### TASK MATERIAL ###
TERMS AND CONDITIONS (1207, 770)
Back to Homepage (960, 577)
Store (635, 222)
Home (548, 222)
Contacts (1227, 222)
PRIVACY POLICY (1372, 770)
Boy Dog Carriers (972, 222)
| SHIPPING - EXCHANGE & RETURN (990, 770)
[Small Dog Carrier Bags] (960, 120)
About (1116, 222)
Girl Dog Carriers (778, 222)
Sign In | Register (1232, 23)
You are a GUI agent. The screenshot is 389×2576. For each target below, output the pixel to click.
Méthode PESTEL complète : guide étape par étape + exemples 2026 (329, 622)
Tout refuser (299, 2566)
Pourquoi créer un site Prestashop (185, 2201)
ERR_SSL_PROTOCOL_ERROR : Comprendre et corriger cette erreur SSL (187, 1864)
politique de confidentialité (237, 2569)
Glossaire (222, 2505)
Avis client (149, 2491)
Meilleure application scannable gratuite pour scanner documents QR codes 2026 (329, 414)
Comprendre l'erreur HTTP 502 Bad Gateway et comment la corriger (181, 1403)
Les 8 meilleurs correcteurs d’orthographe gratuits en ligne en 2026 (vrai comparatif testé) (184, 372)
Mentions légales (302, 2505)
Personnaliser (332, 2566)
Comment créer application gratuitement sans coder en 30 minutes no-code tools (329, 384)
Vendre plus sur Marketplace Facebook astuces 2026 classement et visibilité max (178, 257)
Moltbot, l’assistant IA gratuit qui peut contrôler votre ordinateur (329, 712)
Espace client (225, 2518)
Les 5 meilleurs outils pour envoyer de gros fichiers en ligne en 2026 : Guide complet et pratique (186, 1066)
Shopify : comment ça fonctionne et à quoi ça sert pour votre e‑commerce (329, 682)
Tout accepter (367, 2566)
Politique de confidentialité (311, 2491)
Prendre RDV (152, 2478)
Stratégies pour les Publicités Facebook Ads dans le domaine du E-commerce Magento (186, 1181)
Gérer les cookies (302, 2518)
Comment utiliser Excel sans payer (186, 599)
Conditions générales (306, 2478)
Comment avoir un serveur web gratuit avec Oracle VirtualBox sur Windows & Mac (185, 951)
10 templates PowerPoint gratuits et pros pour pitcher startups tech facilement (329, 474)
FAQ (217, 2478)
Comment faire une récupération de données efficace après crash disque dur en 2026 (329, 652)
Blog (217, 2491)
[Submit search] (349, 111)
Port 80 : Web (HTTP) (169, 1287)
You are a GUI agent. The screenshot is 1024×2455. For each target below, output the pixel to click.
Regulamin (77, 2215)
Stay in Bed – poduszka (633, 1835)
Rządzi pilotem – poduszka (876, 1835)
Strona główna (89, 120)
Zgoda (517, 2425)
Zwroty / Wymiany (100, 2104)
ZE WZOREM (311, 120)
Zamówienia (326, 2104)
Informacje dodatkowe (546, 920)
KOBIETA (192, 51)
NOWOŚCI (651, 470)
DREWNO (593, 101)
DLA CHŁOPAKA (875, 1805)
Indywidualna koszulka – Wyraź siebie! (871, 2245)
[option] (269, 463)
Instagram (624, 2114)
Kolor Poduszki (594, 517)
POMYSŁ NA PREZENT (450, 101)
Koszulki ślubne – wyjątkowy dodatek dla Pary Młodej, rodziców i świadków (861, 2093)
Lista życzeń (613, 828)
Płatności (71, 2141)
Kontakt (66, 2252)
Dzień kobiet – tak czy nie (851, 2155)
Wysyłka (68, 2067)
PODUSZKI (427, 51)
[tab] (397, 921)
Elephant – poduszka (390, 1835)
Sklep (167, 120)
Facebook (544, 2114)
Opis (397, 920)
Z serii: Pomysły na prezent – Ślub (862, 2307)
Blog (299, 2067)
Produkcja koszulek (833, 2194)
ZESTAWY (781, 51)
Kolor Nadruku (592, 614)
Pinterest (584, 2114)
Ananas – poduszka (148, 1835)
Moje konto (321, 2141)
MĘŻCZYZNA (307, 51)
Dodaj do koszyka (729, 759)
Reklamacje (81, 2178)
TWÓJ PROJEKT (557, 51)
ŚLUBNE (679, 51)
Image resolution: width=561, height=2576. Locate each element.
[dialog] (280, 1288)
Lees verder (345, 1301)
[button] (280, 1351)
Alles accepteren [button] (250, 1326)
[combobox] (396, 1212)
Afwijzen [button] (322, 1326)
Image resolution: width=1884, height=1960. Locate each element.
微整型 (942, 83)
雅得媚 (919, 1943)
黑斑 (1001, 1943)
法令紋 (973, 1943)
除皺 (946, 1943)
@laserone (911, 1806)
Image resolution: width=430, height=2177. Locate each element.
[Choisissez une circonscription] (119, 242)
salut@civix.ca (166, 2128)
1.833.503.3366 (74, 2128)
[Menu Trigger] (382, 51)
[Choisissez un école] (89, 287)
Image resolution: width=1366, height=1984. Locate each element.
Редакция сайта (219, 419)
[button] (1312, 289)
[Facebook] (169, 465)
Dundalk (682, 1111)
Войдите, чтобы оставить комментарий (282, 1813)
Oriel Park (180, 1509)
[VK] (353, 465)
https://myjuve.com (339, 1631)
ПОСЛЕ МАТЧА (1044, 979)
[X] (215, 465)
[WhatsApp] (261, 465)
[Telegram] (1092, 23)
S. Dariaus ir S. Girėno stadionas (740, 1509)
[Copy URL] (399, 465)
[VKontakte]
###
• TASK OBJECTIVE
Which lines in the records above contain the word "Comprendre"? Copy each one.

• TASK RESPONSE
ERR_SSL_PROTOCOL_ERROR : Comprendre et corriger cette erreur SSL (187, 1864)
Comprendre l'erreur HTTP 502 Bad Gateway et comment la corriger (181, 1403)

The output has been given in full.